Pose (e azioni) virtuose

Di Raimondi Luca
10 Aprile 2003
Guerra, dunque. In Irak si combatte casa per casa e solo la caduta di Saddam porrà fine al conflitto

Guerra, dunque. In Irak si combatte casa per casa e solo la caduta di Saddam porrà fine al conflitto; in Italia, nelle strade, nelle università, nei luoghi di lavoro, nel parlamento si combatte comunque: un conflitto diverso, fatto non di bombe o imboscate, ma animato da un’ideologia non meno violenta.

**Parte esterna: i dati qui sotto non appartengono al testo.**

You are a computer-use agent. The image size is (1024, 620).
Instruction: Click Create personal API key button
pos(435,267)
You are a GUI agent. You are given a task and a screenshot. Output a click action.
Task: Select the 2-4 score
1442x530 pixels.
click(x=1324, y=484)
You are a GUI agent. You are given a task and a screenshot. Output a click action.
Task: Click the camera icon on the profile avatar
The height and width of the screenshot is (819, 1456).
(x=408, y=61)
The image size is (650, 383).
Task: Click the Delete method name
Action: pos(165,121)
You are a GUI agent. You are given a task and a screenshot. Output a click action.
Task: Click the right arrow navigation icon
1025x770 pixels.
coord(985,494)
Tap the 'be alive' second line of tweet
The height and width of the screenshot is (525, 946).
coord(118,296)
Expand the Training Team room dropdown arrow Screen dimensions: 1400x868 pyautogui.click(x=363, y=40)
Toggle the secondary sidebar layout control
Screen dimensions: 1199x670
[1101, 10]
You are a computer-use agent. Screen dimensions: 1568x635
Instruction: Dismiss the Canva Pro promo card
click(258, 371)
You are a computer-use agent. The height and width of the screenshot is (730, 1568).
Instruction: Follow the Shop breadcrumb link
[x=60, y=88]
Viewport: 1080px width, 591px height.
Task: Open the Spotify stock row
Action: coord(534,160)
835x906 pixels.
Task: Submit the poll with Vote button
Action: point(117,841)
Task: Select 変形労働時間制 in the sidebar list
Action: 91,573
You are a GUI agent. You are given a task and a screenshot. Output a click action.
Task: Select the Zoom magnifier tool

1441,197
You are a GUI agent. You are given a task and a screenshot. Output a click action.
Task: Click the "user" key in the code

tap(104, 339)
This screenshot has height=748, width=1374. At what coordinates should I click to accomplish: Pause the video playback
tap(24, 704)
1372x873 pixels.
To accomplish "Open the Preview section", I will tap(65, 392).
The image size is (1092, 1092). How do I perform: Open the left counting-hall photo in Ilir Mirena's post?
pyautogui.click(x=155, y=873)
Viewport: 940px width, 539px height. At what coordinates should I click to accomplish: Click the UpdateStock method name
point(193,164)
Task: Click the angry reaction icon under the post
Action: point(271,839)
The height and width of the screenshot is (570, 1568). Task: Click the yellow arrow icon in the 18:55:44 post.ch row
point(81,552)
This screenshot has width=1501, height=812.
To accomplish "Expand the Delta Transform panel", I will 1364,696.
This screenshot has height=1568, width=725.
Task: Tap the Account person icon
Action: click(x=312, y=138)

Non sembra esserci alternativa alla logica della guerra per rapportarsi con chi ha un’idea diversa. Ma, in questo clima, come è possibile ricostruire? L’errore è concepire la pace come fine. La pace che ci serve è un metodo nuovo di lavoro: partire dalle opere di cui la creatività di tanti uomini è stata ed è capace. Questa pace può svilupparsi solo da un bene presente. Spetta agli uomini, però, l’onestà di riconoscerlo. Come in alcune università, dove studenti non credenti fanno “gruppi di aiuto allo studio” insieme a studenti cattolici; o in territori a maggioranza musulmana, dove cattolici e islamici insieme fanno asili, progetti di sviluppo rurale, orfanotrofi. In Italia, come in Medioriente, quindi, la via da percorrere è ancora una volta quella che pone al centro l’uomo e il suo bisogno; attuata da persone consapevoli del proprio limite, ma capaci di cooperare per il bene di tutti. è questa la base per un compromesso virtuoso.